Enterobacteria are generally the second most numerous bacterial group of the epiphytic microbiota active in the silo. Their population and rate of decline are used as indicators of silage quality because these microorganisms are main competitors with LAB for available sugars and result in gas losses and a reduction in the nutritional value of the silages30.

The dominance of LAB, the faster drop in the pH induced by higher lactic acid production and the synergistic effects of the acids produced during the fermentation in our study resulted in the reduction of enterobacteria counts in all inoculated silages until 14 days of fermentation. The same reasons are attributed to the reducing of yeast population throughout the fermentation periods.

The studied variables did not affect the chemical composition of silages at 56 d of fermentation, which suggests that the attendant improvements in silage characteristics are often lacking even when the concentrations of supposedly explanatory metabolites increase in response to bacterial inoculation. This effect may occur because the explanatory metabolites only explain a fraction of the variability in the response to an inoculant35. The measurement of IVDMD is used to analyze the nutrient digestibility of feed ingredients15,36.The values of IVDMD in our study were similar to Nadeau et al.37 and Rodrigues et al.23, also in alfalfa silage.

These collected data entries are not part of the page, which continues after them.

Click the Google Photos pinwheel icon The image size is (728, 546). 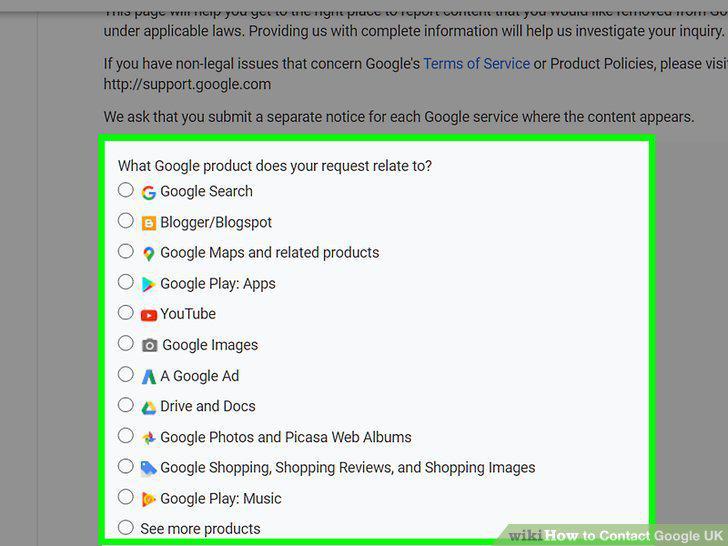click(x=149, y=438)
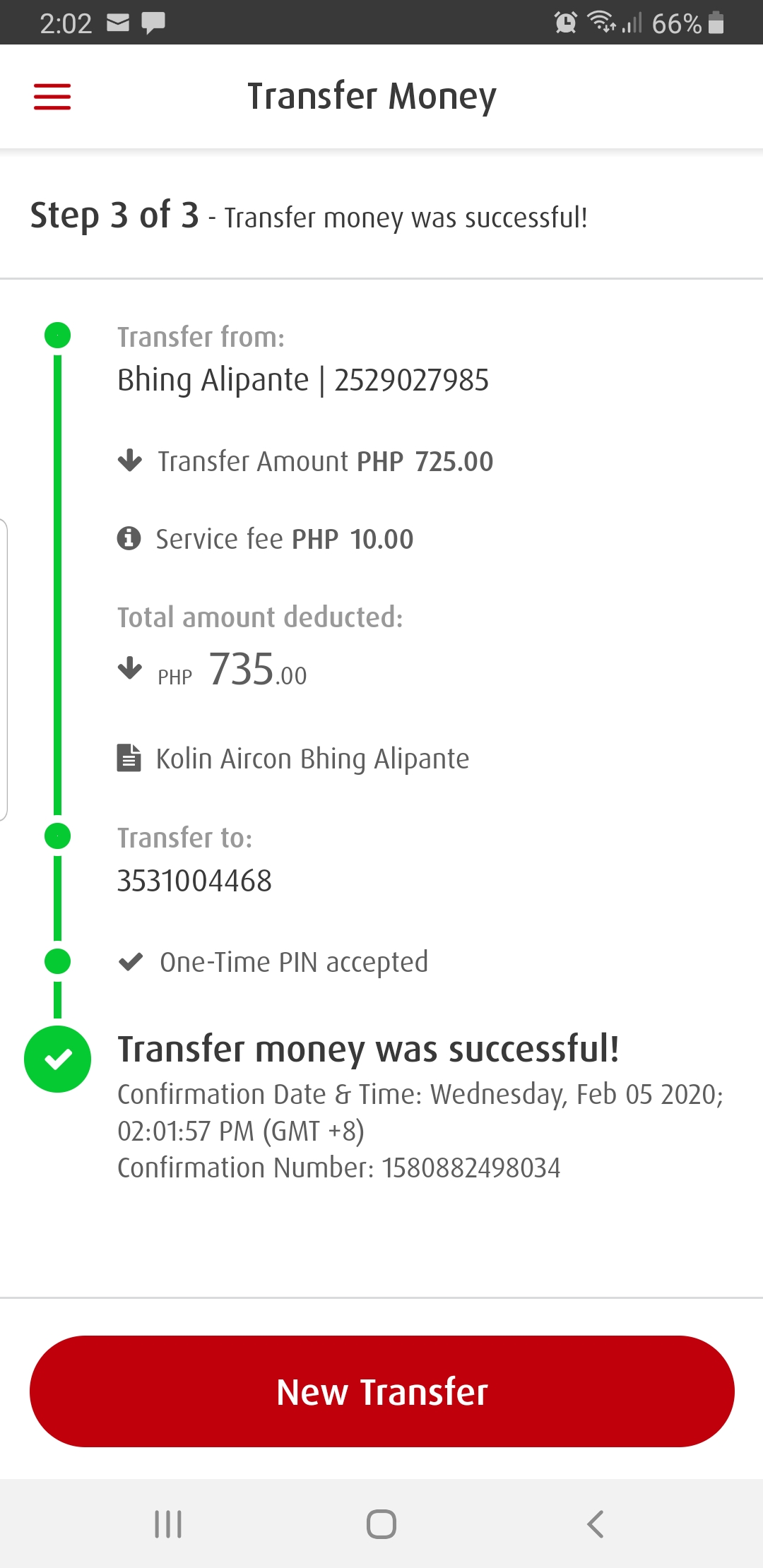Tap the confirmation number text
Screen dimensions: 763x1568
[338, 1168]
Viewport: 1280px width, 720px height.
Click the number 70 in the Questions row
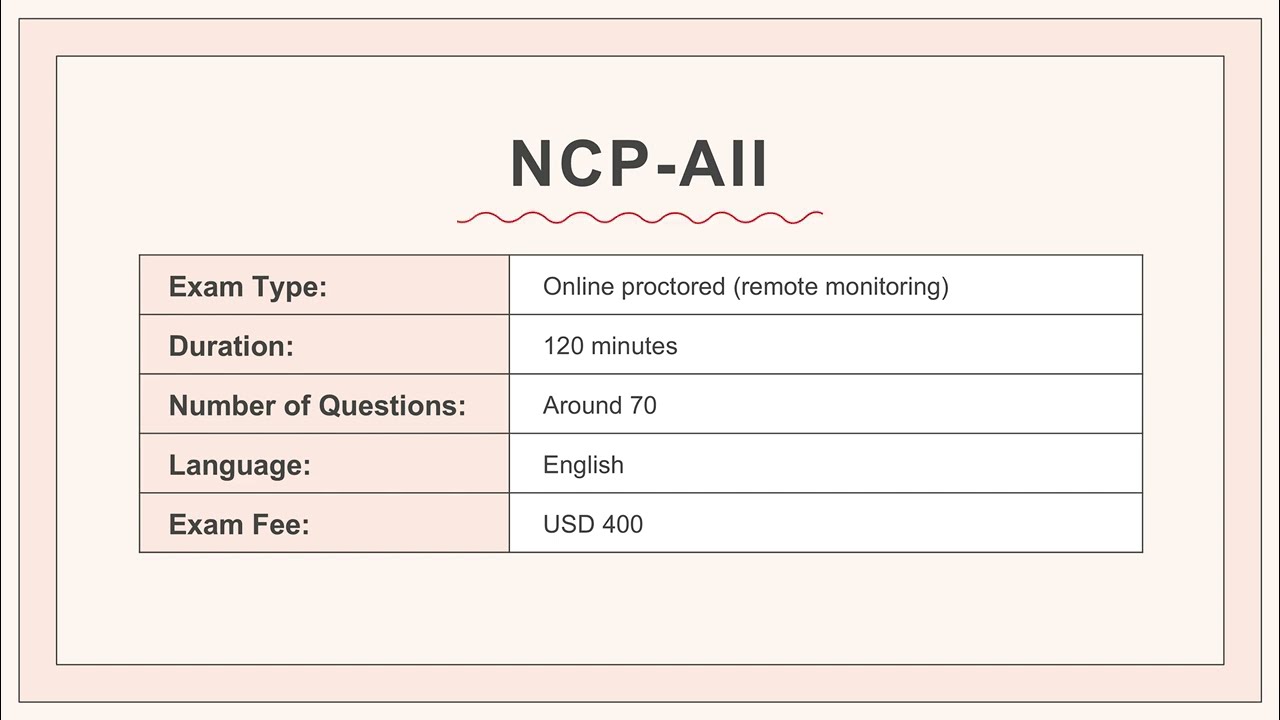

In conclusion, all of the novel strains tested had a positive effect on at least one chemical property of the silage during the fermentation process. However, the addition of P. pentosaceus alone had a positive influence on all of the evaluated parameters and changed the characteristics of the silages; particularly, the strain enhanced the lactic acid content and decreased the pH, deteriorating microorganisms, and NH3-N and acetic acid concentrations, which resulted in a better silage quality that surpassed the commercial inoculant. We suggest that this strain has potential for use as a silage inoculant, but it must be tested in different forages and in combination with other additives, such as heterofermentative bacteria or chemical additives. The results obtained at the laboratory scale must also be confirmed under more practical conditions.